Comience sus prácticas con personas extrañas, como por ejemplo una dependienta. Diga en voz alta y claramente “no”, cuando le pregunte si desea algo más. No deje que su expresión, tal vez sorprendida, le desconcierte, sino disfrute de su pequeño éxito.

Imagine ahora una situación conflictiva con un amigo o colega, y piense como mejor responder, si esa persona le pide un favor en un momento inoportuno. Cuando se dé el caso en la vida real estará bien preparado y podrá articular su punto de vista con claridad y de manera asertiva. ¡Mírele a los ojos, hable con firmeza y no admita discusiones!

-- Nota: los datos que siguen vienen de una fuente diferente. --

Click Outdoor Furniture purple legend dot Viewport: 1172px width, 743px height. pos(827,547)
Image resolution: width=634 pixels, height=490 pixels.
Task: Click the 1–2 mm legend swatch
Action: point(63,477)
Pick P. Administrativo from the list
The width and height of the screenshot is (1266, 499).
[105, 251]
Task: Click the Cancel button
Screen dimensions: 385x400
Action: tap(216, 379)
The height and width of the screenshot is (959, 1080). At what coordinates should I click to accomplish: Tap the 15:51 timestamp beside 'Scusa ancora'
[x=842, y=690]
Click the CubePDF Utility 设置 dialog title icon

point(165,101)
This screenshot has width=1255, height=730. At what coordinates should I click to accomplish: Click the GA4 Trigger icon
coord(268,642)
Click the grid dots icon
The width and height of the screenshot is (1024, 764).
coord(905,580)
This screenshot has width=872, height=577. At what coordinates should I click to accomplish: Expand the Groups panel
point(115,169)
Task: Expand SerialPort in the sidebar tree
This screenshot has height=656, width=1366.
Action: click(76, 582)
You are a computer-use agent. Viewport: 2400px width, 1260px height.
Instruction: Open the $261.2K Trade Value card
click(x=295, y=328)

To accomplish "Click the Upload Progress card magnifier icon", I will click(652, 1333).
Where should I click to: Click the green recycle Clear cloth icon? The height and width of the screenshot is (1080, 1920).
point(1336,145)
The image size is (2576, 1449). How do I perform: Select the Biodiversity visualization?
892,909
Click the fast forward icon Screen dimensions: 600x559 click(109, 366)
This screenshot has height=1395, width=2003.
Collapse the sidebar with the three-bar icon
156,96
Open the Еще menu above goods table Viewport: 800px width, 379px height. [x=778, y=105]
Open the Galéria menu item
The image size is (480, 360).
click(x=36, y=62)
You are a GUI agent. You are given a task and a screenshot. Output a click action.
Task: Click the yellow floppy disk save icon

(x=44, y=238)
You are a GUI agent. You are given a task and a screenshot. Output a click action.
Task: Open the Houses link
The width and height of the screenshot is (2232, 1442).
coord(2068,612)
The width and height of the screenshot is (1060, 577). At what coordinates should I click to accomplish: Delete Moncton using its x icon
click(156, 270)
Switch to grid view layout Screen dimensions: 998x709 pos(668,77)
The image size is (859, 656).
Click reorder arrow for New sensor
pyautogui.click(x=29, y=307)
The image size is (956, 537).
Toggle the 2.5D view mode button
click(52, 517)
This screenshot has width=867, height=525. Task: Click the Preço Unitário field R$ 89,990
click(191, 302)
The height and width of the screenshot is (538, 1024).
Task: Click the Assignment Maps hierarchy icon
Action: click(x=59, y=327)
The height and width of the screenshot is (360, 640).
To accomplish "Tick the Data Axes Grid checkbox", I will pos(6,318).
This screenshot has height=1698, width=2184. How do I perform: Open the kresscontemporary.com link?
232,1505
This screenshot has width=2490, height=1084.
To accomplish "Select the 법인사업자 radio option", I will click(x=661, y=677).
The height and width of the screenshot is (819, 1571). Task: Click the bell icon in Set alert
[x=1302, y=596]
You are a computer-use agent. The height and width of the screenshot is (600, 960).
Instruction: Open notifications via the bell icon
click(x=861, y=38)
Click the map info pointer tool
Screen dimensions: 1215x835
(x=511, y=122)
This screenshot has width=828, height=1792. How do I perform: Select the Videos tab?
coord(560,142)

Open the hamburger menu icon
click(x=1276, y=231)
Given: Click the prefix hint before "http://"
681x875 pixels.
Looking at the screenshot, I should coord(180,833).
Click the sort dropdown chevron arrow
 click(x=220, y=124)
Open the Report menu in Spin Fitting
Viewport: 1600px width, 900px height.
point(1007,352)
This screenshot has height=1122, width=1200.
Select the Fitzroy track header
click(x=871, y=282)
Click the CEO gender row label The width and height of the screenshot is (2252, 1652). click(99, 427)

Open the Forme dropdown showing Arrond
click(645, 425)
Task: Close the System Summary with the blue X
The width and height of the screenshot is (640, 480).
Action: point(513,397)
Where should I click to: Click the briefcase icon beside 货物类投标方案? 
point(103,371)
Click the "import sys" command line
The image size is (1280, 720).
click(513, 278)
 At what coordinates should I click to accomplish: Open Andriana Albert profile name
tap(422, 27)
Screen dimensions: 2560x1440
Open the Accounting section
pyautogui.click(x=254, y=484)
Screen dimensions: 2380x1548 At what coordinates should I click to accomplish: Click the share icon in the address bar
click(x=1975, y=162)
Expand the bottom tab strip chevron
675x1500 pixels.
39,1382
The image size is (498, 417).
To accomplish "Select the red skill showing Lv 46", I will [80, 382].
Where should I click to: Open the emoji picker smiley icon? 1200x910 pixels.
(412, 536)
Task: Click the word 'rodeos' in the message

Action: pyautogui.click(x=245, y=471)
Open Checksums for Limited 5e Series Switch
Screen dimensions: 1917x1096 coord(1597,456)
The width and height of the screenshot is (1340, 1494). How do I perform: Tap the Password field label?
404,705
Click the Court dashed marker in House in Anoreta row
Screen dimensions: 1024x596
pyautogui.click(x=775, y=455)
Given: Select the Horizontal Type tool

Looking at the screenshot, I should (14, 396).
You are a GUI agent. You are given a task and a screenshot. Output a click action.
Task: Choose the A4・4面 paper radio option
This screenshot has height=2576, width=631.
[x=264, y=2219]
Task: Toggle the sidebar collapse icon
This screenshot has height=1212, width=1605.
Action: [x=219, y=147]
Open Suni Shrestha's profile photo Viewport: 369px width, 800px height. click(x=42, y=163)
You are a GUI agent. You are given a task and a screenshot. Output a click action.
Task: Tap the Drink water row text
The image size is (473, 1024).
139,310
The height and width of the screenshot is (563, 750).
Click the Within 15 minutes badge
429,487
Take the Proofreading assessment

Tendrá que soportar que al principio alguno u otro quizás se sorprenda o incluso se enfade. En poco tiempo, sin embargo, la situación se normalizará, las personas en su entorno se acostumbrarán y aceptarán que no pueden disponer de usted a cada momento y siempre que les venga bien. Mejorará notablemente su autoestima y se sentirá seguro de sí mismo, lo que le proporcionará más energía y vitalidad.

Si estos ejercicios de re-educación personal no le ayudan a progresar, podría ser que el miedo a decir que no, esté profundamente arraigado a su carácter y su manera de ser. En ese caso sería recomendable buscar ayuda profesional. A veces una cuantas sesiones con un terapeuta, pueden ser suficientes para deshacerse del problema.